Stream: helpdesk (published)

Topic: Docs as tests?


view this post on Zulip Davi Sales Barreira (Jul 17 2024 at 16:30):

As I'm developing a package, one way I have been using to test the code has been to write down examples and see if the works without throwing an error message. The package I'm coding produces visualizations, so it is not always easy to check for equality in the output, as slight variations might not be an error.

I'm writing the documentation with Documenter.jl and Literate.jl. Whenever the docs are compiled, they also run all the code examples. I was wondering whether I can turn the examples in the docs into actual tests, without manually rewriting the same examples into a testset.

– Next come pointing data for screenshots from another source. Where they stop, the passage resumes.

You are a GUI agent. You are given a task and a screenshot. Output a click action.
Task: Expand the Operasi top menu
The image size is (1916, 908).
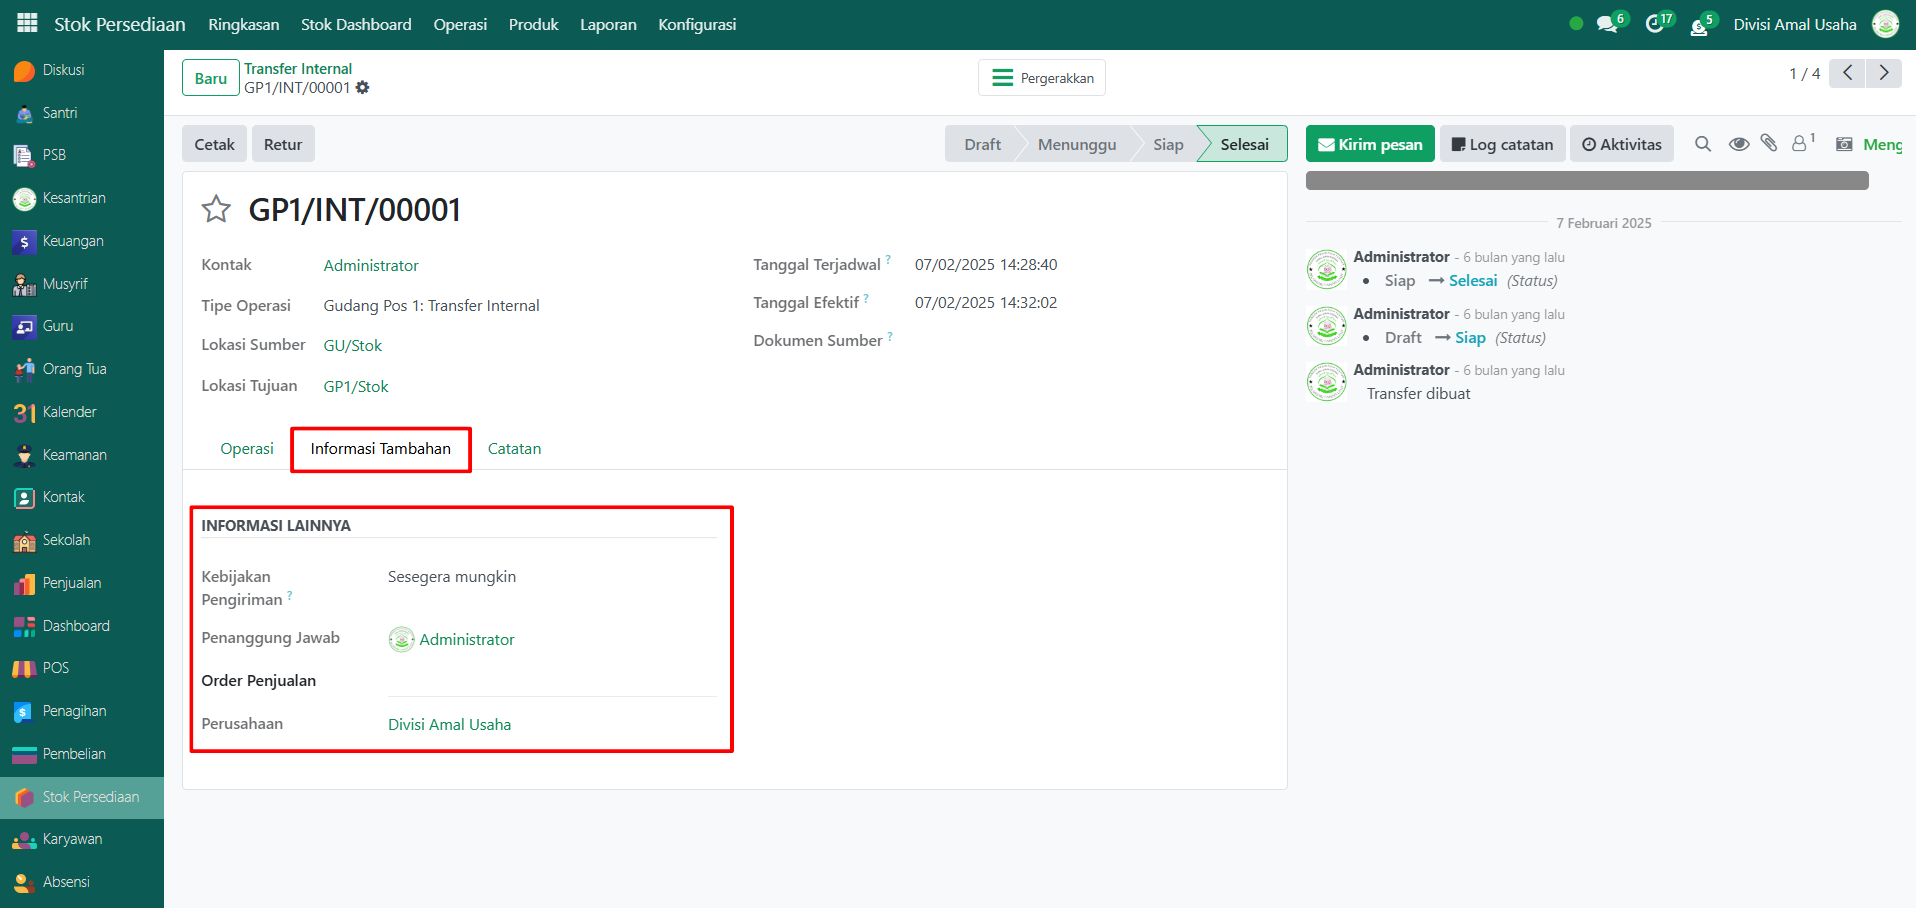[x=460, y=24]
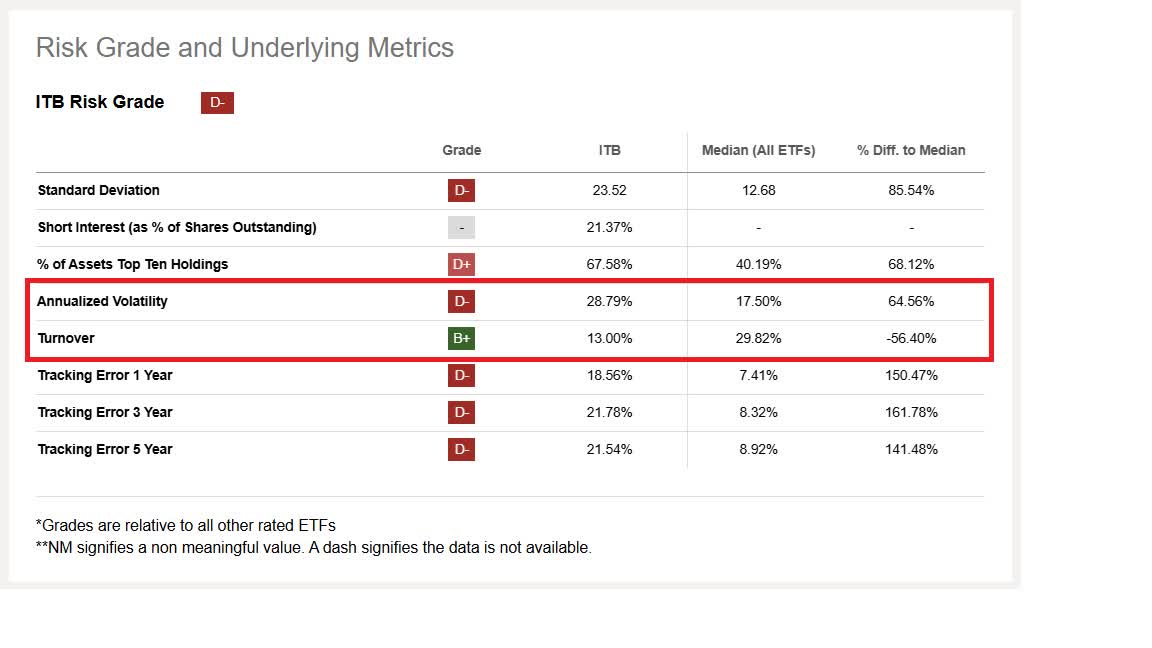Screen dimensions: 1152x648
Task: Click the gray Short Interest grade badge
Action: tap(461, 227)
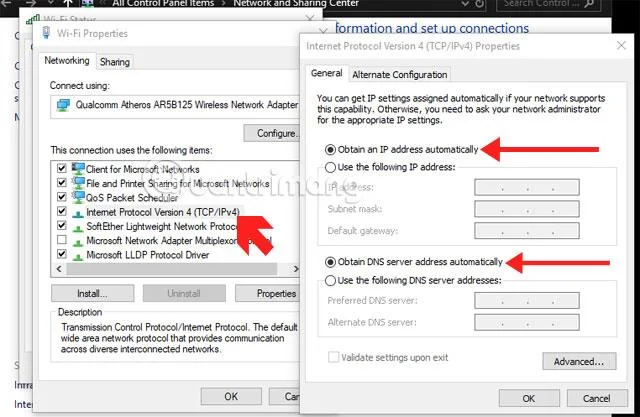This screenshot has width=640, height=417.
Task: Tick Validate settings upon exit checkbox
Action: pos(333,357)
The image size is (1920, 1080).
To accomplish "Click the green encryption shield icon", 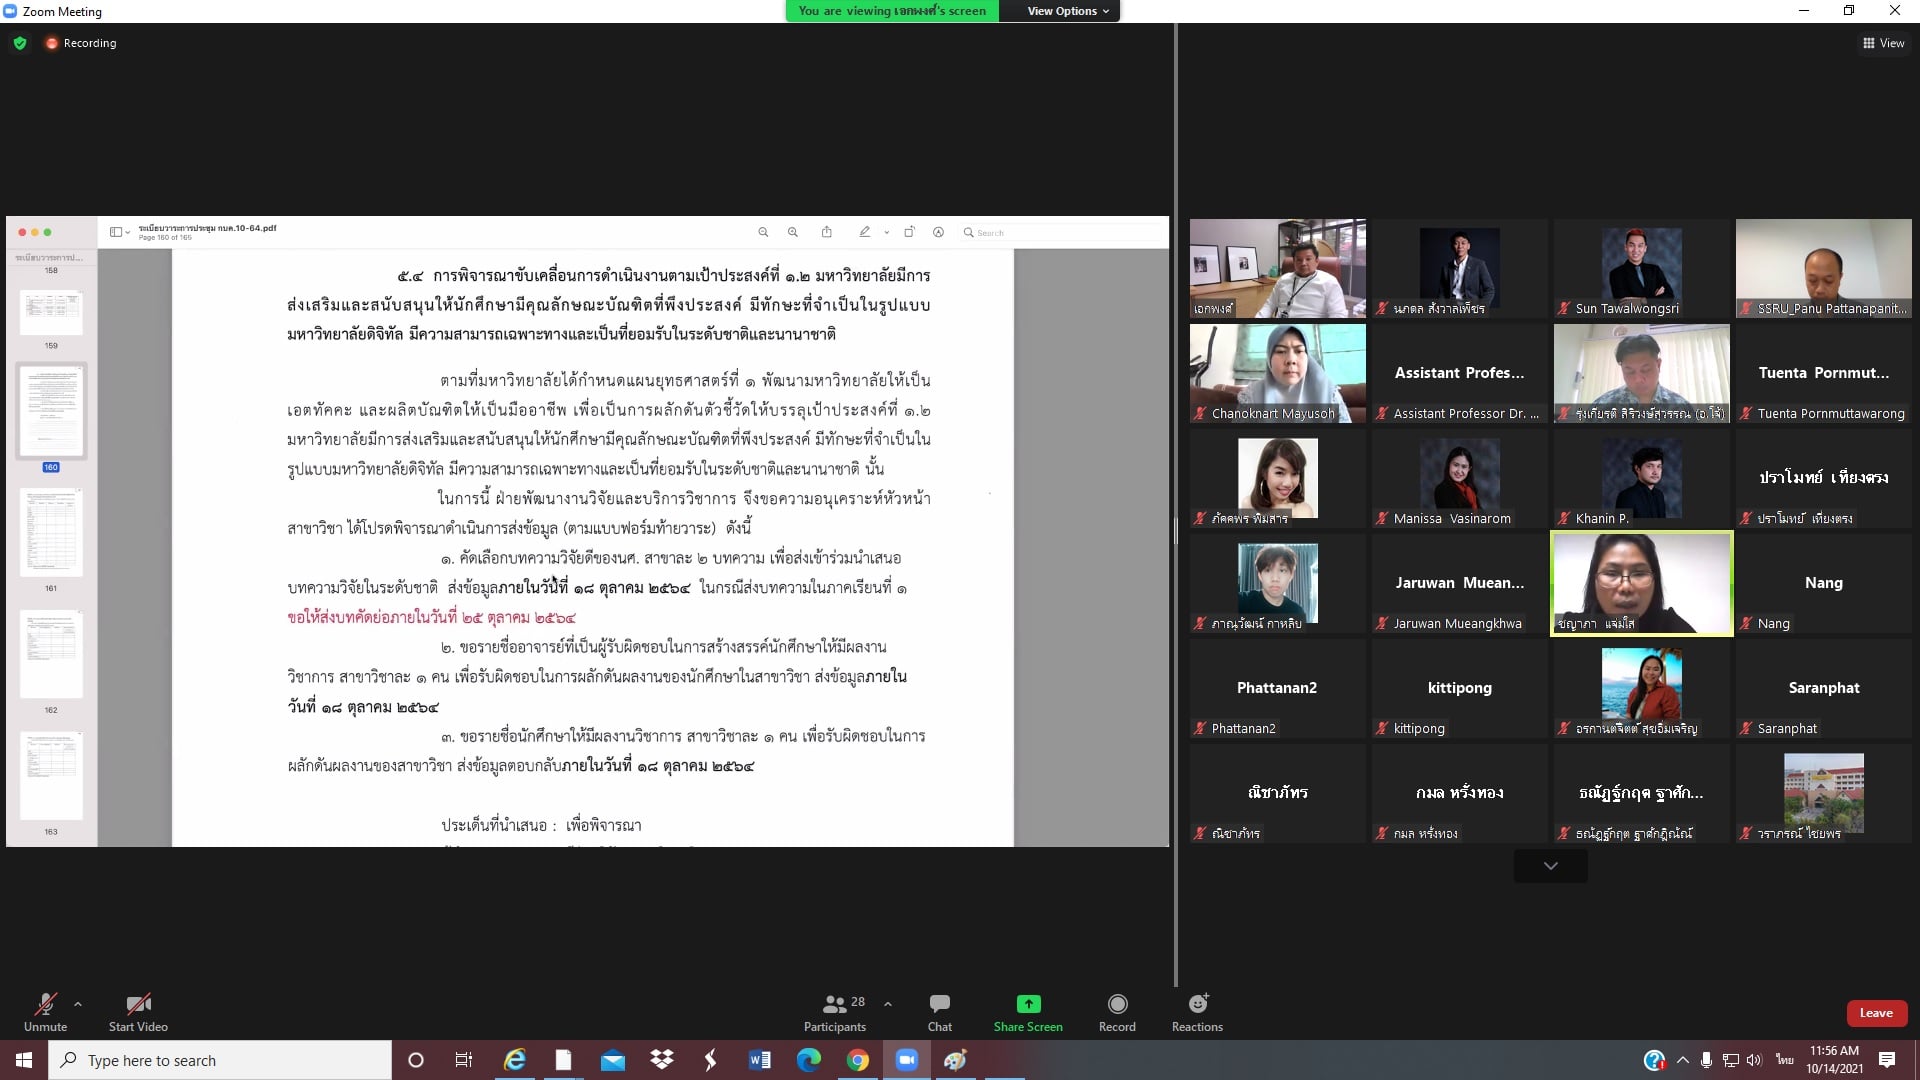I will click(20, 43).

On the other hand, is this a bad practice for some reason?

view this post on Zulip jar (Jul 17 2024 at 17:37):

Imo doctests are good for testing that your documentation behaves correctly. Testing that your package behaves correctly is a different job; I don't think it's good to mix them.

view this post on Zulip Gunnar Farnebäck (Jul 17 2024 at 17:46):

Most of the time I would agree about that but it depends on what the package is doing. I have one small package where the tests are the documentation.

view this post on Zulip DrChainsaw (Jul 18 2024 at 10:00):

For the visual testing part, there is VisualRegressionTests.jl which might be helpful.

For the docs as test regardless of the visual part, I have made use of literate to port some old readme examples from before I learned documenter where I could just take the testfile, make use of the #src annotation and add some markdown and more comments, e.g. here which is included in the runtests file and where docs end up like this.

Probably not how I would do it if when starting a new package though.